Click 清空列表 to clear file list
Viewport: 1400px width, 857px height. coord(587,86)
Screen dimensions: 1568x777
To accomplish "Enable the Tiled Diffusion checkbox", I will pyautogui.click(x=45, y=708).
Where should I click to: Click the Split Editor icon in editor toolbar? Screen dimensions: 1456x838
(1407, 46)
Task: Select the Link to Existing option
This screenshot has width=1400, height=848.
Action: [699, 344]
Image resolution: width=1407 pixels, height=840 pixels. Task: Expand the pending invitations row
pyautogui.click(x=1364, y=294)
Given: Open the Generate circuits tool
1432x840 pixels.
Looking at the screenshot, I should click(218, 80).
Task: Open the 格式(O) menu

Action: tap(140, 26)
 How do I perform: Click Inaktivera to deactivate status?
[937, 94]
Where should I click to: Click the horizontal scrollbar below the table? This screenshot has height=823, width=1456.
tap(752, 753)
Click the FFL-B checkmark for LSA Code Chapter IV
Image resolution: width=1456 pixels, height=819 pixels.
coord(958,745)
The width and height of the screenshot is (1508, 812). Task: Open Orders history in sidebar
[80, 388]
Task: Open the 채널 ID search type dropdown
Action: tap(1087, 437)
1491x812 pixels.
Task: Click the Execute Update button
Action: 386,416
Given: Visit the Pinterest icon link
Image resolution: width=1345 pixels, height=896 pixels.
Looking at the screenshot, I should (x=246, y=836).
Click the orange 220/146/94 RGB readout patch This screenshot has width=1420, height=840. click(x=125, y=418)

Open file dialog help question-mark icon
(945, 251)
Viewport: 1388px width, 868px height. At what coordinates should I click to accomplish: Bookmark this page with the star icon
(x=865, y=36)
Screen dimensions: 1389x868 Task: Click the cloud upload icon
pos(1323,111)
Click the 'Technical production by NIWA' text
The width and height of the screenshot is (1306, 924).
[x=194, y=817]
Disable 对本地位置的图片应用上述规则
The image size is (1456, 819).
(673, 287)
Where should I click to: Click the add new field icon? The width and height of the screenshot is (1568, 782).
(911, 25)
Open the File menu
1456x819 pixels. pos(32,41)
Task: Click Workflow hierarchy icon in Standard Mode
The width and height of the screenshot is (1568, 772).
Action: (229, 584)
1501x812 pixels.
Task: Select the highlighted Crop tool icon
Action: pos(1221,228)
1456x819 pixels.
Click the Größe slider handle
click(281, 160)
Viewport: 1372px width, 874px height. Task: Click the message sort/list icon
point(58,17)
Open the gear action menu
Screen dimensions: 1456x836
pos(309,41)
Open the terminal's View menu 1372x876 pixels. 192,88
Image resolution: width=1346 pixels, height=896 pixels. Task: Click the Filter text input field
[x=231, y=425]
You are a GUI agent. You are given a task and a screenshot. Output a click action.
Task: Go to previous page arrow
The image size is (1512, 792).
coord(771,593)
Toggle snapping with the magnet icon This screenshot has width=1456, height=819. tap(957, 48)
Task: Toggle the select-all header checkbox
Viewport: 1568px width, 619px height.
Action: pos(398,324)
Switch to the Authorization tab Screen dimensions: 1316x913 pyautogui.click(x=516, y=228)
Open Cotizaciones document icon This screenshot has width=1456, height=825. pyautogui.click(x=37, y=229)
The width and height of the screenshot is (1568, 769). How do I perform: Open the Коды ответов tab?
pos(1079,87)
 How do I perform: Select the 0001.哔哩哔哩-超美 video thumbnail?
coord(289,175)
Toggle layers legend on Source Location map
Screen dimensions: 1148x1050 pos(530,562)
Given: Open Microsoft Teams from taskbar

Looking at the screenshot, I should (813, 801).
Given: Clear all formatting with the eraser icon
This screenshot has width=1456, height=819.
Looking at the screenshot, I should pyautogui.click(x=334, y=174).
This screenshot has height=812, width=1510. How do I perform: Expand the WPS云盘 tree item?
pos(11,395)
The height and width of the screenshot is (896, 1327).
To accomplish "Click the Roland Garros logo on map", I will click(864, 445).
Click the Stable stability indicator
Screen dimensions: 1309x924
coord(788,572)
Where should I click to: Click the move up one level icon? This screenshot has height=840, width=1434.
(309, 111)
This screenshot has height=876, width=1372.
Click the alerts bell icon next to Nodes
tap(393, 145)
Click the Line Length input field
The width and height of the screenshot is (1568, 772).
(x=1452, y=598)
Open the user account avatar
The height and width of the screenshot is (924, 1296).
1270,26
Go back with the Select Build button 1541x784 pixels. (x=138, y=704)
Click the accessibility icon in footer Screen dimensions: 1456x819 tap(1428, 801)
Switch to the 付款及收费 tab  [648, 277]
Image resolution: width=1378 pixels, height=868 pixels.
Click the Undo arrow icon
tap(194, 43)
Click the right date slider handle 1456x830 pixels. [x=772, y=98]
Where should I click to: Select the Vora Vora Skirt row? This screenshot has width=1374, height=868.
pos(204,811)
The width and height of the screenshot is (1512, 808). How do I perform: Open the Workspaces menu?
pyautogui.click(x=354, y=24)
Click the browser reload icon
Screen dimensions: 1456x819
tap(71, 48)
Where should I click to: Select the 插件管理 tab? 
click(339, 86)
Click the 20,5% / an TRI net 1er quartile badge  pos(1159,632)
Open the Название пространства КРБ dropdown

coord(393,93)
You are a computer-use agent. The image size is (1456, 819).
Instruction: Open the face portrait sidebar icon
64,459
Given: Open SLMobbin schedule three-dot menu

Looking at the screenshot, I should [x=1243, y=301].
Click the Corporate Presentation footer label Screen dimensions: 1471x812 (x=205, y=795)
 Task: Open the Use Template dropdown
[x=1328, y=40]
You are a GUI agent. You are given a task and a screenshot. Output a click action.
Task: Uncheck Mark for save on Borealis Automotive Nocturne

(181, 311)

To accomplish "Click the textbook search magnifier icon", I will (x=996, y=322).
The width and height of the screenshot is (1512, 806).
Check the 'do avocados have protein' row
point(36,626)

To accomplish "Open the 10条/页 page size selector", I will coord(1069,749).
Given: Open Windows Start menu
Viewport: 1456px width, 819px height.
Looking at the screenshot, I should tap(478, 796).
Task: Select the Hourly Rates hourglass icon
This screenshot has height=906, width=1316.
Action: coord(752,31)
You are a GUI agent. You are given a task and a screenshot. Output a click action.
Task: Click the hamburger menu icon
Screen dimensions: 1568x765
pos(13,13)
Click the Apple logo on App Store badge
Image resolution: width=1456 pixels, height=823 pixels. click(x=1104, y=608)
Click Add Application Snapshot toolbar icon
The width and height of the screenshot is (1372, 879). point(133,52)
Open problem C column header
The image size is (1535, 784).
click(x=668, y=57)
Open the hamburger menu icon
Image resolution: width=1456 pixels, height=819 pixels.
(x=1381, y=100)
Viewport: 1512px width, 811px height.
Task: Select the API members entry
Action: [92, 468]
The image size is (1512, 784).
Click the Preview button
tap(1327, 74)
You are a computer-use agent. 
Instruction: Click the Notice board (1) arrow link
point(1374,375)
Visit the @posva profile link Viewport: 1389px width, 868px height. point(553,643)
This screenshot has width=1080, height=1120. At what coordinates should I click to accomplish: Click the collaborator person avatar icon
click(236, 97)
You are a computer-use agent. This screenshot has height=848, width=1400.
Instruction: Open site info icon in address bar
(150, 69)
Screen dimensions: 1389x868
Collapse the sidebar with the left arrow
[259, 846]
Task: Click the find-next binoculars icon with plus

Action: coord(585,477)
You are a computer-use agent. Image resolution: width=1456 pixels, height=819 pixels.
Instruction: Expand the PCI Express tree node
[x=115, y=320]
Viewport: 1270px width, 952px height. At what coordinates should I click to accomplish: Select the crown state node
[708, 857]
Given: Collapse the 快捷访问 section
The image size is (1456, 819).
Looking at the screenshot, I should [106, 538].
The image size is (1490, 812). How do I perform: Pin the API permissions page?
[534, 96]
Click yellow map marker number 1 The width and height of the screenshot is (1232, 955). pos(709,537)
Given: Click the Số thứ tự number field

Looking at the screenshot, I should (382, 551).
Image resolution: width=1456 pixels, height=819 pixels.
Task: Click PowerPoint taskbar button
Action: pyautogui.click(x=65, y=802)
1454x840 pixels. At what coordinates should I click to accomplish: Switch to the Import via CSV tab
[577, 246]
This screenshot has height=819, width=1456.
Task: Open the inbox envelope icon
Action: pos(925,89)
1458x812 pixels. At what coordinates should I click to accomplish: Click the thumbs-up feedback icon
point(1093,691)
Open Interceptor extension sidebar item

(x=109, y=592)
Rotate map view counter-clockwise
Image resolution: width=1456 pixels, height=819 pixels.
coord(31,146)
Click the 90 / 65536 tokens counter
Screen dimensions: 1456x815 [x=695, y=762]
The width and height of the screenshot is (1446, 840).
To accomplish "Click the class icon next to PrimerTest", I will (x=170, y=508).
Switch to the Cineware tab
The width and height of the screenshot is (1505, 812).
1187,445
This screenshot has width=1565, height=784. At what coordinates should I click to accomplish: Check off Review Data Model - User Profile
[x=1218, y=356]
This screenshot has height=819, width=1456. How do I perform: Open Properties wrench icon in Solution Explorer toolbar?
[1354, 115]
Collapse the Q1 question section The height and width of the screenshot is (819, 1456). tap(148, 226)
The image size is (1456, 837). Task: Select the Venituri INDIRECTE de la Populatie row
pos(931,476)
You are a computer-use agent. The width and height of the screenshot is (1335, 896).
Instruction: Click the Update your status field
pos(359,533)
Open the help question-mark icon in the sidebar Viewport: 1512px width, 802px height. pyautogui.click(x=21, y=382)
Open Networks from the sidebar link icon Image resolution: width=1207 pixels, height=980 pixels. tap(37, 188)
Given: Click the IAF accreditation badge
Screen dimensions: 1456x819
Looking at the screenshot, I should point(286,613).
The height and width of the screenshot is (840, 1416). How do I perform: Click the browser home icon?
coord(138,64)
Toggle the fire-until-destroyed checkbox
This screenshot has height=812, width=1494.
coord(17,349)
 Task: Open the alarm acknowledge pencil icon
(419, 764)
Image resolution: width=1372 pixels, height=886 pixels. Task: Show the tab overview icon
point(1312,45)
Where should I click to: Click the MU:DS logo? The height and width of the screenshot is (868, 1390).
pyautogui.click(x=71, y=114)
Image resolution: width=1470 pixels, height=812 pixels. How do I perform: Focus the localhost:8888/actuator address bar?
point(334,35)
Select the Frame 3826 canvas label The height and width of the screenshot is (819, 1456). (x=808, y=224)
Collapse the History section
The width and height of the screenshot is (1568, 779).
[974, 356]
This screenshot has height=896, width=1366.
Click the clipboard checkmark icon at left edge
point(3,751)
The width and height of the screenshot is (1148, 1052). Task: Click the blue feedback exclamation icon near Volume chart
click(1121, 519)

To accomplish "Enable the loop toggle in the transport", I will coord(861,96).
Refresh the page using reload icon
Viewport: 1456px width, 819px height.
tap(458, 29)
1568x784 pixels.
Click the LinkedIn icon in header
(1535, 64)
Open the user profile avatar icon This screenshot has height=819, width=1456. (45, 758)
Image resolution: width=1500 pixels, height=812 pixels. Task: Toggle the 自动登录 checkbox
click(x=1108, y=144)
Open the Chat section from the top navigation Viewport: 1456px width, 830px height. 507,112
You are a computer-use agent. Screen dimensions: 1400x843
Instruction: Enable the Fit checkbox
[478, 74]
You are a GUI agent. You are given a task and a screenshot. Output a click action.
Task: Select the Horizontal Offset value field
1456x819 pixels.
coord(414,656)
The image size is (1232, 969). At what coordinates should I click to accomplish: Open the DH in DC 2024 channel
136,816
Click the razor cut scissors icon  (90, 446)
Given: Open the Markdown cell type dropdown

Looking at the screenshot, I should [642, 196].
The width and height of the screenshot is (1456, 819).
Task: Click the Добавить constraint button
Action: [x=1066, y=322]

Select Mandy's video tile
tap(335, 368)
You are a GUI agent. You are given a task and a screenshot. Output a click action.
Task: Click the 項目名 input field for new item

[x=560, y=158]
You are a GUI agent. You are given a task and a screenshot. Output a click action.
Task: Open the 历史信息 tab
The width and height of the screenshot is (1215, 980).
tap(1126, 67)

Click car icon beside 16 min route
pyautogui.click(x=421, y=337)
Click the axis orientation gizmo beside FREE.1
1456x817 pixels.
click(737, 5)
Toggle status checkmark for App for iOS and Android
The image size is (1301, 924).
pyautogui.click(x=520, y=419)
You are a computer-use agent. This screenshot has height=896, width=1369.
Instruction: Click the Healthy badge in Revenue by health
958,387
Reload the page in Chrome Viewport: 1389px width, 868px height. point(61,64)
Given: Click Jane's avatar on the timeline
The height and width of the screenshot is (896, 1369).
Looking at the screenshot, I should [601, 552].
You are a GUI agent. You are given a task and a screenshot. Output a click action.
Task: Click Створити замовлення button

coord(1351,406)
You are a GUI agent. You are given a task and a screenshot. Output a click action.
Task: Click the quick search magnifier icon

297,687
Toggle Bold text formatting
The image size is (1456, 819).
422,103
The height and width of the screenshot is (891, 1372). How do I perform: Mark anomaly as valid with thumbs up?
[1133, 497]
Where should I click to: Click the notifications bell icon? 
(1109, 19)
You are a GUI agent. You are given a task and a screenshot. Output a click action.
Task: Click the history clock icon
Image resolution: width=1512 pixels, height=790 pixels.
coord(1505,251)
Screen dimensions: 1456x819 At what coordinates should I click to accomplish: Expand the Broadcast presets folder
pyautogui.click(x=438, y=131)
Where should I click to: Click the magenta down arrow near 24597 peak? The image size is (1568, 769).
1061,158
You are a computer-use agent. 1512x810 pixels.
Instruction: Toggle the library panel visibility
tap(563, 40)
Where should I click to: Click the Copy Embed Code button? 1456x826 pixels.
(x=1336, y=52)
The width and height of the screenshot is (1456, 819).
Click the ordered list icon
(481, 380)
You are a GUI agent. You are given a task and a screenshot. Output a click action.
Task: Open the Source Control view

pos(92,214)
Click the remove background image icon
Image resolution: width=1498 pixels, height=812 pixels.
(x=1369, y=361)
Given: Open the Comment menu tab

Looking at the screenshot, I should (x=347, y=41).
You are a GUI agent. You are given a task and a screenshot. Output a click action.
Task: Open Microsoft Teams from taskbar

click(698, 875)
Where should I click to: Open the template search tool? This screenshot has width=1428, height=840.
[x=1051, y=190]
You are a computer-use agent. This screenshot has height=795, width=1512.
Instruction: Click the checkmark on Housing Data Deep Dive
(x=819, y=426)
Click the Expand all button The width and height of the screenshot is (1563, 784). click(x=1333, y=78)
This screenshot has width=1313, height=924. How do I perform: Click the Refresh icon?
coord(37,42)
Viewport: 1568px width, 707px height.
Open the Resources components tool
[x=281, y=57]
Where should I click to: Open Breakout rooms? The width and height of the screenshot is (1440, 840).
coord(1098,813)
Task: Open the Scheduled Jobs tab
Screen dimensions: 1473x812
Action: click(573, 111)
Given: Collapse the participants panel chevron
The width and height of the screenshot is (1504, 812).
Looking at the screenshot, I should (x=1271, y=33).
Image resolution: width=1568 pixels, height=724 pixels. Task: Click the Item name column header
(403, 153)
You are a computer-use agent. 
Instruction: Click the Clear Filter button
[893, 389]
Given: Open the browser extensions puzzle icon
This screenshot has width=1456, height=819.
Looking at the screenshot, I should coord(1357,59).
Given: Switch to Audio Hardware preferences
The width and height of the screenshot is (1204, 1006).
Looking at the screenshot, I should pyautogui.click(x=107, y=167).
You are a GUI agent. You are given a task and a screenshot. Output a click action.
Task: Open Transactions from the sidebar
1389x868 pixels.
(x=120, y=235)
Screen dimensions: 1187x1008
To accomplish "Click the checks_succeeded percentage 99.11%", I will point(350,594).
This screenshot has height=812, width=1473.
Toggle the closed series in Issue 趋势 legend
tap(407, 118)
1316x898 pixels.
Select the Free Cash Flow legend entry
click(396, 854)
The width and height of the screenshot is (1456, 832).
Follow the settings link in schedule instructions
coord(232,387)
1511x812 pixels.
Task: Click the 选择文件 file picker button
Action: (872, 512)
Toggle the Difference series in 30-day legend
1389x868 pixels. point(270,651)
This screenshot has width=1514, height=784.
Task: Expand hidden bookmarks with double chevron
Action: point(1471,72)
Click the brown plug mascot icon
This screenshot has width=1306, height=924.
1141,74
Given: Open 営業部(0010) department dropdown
——————————
Instructions to follow:
Take every line from the data that contains the word "footer".

Answer box:
Click the accessibility icon in footer Screen dimensions: 1456x819 tap(1428, 801)
Click the Corporate Presentation footer label Screen dimensions: 1471x812 (x=205, y=795)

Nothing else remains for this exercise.